Segment Open

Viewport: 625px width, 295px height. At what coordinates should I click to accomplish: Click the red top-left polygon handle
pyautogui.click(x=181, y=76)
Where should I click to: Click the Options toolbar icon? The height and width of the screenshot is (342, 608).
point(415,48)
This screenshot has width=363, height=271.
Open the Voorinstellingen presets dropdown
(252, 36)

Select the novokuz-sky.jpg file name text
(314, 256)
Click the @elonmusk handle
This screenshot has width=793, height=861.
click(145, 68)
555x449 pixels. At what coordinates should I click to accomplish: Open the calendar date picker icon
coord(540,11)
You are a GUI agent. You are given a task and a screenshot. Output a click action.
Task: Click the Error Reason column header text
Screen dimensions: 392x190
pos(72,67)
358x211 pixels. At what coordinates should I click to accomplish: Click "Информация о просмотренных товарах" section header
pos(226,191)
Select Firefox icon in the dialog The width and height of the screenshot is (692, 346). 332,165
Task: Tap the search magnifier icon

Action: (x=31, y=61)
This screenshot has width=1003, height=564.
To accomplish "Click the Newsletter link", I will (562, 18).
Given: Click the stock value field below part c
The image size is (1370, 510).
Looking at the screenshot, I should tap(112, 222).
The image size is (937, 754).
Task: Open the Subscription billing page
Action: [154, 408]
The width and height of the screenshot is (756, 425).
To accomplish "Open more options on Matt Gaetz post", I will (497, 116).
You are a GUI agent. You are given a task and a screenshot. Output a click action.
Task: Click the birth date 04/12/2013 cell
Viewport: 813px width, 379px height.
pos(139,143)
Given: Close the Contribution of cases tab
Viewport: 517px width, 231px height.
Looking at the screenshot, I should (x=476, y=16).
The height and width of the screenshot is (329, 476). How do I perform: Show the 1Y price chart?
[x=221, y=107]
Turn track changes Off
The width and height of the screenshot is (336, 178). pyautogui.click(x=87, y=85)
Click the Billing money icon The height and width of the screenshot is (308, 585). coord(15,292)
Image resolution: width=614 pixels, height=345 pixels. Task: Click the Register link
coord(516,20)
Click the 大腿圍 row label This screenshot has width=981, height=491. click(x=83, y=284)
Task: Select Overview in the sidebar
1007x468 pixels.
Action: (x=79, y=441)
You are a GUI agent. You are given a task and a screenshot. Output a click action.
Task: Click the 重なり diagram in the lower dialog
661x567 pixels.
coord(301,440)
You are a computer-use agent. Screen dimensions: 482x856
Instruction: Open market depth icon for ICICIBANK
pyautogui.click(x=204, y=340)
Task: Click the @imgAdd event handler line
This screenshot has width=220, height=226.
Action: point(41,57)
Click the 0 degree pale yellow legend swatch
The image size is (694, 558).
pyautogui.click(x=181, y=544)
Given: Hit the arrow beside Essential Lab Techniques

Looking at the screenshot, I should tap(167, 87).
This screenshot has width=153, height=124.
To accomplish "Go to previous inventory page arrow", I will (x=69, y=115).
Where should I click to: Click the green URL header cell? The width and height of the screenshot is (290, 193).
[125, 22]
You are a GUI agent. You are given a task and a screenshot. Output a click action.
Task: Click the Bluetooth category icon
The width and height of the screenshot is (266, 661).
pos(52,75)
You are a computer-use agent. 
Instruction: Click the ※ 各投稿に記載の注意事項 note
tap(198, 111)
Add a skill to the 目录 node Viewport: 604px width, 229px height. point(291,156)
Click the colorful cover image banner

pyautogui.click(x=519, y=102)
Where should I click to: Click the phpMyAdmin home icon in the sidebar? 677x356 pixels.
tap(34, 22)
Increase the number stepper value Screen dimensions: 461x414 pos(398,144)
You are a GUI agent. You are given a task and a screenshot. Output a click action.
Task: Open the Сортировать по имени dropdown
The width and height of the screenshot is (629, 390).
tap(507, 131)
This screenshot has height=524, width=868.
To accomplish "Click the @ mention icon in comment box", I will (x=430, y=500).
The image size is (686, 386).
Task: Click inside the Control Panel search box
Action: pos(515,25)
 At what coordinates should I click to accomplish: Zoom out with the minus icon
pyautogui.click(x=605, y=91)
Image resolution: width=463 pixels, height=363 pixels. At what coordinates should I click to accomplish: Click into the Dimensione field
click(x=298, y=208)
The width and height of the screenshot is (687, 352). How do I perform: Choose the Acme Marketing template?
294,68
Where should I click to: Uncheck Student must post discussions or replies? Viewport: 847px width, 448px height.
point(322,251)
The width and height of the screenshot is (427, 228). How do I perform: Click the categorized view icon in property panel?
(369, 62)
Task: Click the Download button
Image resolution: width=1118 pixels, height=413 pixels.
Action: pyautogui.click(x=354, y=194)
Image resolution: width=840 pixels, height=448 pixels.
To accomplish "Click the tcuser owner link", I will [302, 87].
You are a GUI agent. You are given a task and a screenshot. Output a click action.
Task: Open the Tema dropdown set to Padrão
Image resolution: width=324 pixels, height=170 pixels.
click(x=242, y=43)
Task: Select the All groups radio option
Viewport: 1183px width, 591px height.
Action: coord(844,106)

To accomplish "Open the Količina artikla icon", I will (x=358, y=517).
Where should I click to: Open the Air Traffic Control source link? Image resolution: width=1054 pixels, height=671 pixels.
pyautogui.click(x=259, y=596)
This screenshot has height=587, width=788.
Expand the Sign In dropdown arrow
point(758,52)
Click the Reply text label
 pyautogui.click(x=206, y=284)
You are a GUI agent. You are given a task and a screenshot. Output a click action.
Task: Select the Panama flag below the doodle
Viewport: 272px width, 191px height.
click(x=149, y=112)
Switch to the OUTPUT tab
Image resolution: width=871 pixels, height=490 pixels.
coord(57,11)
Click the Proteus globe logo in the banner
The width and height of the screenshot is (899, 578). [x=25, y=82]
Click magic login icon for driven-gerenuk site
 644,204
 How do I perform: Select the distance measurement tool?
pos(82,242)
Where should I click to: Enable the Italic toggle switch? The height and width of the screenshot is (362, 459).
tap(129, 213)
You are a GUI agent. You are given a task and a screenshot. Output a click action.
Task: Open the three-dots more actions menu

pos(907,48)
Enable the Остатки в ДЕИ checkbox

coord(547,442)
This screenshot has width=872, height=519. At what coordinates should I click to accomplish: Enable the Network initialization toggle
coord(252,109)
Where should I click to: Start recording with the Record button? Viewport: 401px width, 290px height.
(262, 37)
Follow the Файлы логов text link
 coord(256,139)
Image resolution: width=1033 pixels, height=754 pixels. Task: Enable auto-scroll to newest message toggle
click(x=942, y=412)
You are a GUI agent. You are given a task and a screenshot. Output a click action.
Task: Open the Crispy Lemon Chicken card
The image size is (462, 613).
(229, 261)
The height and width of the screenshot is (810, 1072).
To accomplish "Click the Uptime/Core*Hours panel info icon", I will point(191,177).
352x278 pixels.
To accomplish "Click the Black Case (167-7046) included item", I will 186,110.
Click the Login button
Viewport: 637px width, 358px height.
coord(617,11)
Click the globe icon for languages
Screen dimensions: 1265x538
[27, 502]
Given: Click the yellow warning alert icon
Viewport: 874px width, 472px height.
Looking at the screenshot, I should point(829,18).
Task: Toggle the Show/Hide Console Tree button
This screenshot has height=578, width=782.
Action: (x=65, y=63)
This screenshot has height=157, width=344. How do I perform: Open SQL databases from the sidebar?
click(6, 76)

Segment Closed

WHAT TO DO: Please copy each line of the records above that holds the word "value".

EXERCISE RESULT:
Given: Click the stock value field below part c
Increase the number stepper value Screen dimensions: 461x414 pos(398,144)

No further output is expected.